AVAILABLE RECORDS:
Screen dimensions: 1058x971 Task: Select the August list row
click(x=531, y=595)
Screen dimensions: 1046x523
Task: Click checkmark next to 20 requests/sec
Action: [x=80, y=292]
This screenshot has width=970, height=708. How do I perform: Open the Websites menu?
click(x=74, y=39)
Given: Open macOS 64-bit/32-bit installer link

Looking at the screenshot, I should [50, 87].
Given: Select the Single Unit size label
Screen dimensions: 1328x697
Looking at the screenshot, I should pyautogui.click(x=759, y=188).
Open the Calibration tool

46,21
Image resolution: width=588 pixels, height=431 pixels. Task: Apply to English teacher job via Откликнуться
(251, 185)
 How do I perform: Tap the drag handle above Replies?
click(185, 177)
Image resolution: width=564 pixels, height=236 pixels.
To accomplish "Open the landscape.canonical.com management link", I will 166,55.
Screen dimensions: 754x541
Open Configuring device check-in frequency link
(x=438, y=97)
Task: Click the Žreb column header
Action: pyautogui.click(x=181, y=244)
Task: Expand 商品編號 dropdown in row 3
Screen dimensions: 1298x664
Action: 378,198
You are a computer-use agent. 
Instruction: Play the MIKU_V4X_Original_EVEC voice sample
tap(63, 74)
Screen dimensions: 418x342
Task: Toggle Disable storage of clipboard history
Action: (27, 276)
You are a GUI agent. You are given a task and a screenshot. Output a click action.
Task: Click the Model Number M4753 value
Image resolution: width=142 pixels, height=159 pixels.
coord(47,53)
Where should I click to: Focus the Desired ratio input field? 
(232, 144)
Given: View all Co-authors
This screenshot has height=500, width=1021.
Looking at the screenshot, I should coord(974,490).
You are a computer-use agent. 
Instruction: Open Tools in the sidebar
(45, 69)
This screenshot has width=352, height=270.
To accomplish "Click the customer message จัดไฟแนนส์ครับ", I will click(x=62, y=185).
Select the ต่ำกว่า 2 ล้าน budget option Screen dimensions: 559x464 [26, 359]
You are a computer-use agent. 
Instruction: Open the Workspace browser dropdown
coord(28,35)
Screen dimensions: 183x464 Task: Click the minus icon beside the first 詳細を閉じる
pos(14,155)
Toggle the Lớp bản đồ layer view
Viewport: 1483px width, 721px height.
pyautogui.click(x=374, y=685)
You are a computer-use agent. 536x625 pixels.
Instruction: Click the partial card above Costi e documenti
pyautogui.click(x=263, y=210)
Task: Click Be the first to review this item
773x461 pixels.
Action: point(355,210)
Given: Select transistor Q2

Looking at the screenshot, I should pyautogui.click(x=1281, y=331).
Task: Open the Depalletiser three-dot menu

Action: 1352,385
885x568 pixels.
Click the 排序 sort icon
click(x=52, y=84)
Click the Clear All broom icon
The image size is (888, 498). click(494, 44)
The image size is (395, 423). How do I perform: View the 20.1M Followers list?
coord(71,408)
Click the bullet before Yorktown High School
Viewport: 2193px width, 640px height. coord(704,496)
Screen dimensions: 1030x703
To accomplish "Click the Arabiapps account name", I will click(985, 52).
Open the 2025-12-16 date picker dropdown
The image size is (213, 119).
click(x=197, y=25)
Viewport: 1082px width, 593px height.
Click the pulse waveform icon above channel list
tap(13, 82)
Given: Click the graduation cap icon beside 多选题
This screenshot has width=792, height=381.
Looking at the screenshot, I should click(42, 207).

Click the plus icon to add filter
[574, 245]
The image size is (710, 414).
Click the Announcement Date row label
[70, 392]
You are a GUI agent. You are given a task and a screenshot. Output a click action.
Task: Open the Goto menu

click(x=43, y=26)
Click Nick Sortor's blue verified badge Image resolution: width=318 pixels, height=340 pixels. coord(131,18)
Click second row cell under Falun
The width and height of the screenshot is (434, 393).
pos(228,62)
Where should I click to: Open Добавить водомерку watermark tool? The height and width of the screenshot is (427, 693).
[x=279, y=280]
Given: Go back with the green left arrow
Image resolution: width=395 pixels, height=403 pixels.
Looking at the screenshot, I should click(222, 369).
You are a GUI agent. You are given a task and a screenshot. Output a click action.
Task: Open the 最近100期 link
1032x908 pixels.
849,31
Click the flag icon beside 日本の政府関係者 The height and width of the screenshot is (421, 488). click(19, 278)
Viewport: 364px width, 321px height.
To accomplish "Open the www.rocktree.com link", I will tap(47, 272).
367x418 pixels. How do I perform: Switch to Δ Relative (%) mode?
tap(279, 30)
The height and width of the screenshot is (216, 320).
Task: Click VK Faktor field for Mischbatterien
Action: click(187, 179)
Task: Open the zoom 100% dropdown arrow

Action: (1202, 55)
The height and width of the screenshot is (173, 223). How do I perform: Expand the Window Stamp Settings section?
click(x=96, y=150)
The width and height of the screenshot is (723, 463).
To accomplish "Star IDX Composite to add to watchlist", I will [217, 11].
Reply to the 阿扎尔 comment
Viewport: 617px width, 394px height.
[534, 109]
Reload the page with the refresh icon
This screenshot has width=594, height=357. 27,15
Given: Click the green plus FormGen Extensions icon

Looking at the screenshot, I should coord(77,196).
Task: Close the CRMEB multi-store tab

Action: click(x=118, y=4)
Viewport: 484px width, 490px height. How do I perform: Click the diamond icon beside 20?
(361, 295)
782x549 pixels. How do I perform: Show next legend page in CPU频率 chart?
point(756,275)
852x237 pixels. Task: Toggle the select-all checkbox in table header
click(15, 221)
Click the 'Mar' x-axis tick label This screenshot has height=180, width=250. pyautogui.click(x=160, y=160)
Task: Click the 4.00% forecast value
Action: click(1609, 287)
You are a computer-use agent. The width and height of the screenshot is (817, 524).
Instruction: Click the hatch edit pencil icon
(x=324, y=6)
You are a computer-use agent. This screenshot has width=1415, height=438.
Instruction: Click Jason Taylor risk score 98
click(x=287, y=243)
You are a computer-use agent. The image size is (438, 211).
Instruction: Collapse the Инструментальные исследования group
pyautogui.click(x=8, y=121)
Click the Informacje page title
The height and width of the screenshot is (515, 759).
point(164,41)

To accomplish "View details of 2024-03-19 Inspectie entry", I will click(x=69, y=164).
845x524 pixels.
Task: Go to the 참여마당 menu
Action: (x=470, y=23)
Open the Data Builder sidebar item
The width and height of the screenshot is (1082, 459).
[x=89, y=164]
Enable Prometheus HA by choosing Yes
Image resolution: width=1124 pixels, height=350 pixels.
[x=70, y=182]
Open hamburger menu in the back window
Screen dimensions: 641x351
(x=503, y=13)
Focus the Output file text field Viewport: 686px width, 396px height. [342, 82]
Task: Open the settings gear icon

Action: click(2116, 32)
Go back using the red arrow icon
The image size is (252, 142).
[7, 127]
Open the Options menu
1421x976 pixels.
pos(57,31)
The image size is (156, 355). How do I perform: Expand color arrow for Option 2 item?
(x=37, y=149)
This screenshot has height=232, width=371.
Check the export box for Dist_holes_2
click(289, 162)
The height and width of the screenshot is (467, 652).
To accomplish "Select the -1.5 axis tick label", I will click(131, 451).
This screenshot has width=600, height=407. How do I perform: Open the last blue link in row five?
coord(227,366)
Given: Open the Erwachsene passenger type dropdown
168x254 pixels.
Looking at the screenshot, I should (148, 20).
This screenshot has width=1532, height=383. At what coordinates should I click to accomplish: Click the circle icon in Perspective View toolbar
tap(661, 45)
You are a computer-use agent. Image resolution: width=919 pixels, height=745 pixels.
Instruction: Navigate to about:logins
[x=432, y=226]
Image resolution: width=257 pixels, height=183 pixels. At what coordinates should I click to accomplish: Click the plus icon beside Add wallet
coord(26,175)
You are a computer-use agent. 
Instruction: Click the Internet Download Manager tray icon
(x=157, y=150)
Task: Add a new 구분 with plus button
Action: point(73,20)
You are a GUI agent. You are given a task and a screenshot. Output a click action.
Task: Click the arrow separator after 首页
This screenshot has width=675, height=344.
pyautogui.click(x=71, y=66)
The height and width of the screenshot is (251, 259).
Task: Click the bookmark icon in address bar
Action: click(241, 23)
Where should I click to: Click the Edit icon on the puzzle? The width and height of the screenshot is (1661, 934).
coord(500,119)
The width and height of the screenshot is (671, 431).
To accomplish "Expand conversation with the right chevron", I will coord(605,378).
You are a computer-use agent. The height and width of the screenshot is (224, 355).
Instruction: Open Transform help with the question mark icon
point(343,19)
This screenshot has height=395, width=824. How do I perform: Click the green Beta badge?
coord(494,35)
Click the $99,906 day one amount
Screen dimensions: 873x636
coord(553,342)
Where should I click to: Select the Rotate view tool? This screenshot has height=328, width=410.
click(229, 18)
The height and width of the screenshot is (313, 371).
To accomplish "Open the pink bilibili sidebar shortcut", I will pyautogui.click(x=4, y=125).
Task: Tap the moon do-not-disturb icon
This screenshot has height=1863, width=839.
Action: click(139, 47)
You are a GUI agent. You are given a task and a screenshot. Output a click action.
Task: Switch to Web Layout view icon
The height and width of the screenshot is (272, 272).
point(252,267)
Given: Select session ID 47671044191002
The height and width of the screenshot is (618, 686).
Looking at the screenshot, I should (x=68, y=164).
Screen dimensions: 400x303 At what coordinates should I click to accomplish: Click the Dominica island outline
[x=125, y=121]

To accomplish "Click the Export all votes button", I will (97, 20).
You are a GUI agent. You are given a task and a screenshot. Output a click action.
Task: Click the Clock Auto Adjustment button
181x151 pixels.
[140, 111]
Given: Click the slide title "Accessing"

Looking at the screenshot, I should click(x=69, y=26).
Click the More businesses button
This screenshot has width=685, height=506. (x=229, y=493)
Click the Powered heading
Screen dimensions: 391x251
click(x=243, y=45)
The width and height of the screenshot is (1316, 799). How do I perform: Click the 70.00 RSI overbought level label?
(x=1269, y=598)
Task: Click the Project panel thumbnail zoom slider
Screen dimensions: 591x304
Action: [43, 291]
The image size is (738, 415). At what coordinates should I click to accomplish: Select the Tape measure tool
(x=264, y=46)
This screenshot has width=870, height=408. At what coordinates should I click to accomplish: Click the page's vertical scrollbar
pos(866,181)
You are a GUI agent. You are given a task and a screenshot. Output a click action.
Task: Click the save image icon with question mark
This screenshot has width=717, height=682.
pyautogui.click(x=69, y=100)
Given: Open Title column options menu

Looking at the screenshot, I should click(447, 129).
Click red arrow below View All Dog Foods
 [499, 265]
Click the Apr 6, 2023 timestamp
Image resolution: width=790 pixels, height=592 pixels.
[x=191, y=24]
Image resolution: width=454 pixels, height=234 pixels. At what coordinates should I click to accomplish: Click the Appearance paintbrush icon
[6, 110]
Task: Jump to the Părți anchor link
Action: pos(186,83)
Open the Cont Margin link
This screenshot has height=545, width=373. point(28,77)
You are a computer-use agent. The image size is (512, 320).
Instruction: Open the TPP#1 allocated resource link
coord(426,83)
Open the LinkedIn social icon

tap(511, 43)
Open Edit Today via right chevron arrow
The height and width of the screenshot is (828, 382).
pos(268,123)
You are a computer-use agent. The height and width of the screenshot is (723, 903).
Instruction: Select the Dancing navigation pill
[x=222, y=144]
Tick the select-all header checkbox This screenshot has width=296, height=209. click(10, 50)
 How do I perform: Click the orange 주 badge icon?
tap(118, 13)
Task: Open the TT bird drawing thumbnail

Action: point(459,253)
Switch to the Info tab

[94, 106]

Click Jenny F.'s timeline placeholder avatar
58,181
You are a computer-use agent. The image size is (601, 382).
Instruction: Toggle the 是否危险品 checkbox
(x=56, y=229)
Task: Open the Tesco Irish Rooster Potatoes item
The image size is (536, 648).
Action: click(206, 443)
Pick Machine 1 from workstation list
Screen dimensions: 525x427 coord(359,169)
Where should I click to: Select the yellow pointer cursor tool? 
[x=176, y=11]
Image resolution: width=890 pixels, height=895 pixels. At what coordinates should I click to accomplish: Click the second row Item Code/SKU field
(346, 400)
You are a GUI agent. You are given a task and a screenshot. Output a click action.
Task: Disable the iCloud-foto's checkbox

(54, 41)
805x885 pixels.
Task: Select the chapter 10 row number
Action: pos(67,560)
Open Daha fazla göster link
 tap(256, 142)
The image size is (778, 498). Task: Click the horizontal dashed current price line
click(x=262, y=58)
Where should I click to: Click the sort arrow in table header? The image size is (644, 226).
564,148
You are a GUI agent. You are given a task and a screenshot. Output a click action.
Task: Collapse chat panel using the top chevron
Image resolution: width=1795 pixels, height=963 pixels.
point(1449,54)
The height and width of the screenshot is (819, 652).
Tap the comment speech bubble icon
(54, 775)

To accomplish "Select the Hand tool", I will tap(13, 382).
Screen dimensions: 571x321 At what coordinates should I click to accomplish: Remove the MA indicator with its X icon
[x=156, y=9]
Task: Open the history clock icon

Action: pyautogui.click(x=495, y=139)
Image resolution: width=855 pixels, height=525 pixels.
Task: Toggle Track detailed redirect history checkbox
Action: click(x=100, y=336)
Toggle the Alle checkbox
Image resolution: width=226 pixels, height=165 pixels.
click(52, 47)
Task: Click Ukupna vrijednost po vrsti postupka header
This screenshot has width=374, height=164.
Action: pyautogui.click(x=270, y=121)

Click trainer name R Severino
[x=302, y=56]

ACTION ITEM:
Where the word "chevron" occurs in a line of the records, copy that line.

WRITTEN REPLY:
To accomplish "Expand conversation with the right chevron", I will coord(605,378).
Open Edit Today via right chevron arrow
Task: Collapse chat panel using the top chevron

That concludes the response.